On Wednesday, the Border Coast Regional Airport Authority Board took another step toward realizing the long-awaited project at Jack McNamara Field, approving designs that detail 50 percent of the final architecture and 40 percent of the mechanical aspects for a 14,800-square-foot terminal.
The board eyed life-like renderings by Vanir Inc. - images showing a
two-story building with a zinc roof curling around the seaward side,
lines echoing a perfect rainbow overhead.
Visually, "The building is not going to change. This is your
building," project manager Jim Aboytes told the board members, who
agreed that the construction bid process will start only after all the
designs are complete. This way, the construction could be done
piecemeal, as funding and reality allow.
"Hopefully it's shovel-ready by spring of next year. If funding comes," said Airport Manager Jim Bernard.
The building is expected to cost $6 million to $8 million, according
to Bernard. The rest of the construction, including runway improvements,
moving Dale Rupert Road over by 33 feet, a new apron, a covered parking
lot and engineering for off-site water/sewage connections coming from
Pebble Beach Drive, will bring the price sticker to around $20 million.

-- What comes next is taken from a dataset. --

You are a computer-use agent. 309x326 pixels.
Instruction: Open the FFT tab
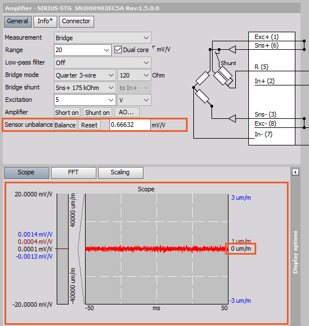(74, 173)
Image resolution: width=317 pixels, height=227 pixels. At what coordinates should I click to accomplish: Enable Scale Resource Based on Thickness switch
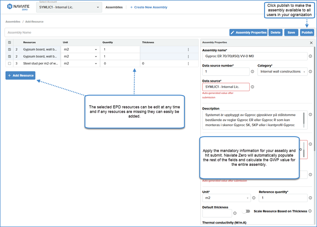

Vanir's renderings show a svelte flight attendant in a pencil skirt
departing the ticket counter as young backpackers stride through the
open circulation space; a lone child, hands clasped contemplatively
behind his back, gazes out at Castle Rock from the 1,300-square-foot,
second-story waiting area.
"We don't really have to decide on the colors now," Aboytes said,
handing Commissioner George Rhodes of Curry County a panel full of
material samples: earth-toned polycarbonate resins, basic wood to be
bought locally, a carpet swatch.
Funding from the Federal Aviation Administration is expected to cover
80-95 percent of the cost for the terminal building, which doesn't
include any whistles and bells the feds won't foot the bill for, such as
retail or restaurant space.
Terminal funding has not been applied for yet, and will not be
awarded until the airport completes another project: runway safety
areas. This ostensibly means filling holes and grading grass around the
runways to comply with safety regulations. The federal mandate came down
in 2007, while local compliance is still tied up in the state's
environmental permitting process, and politics.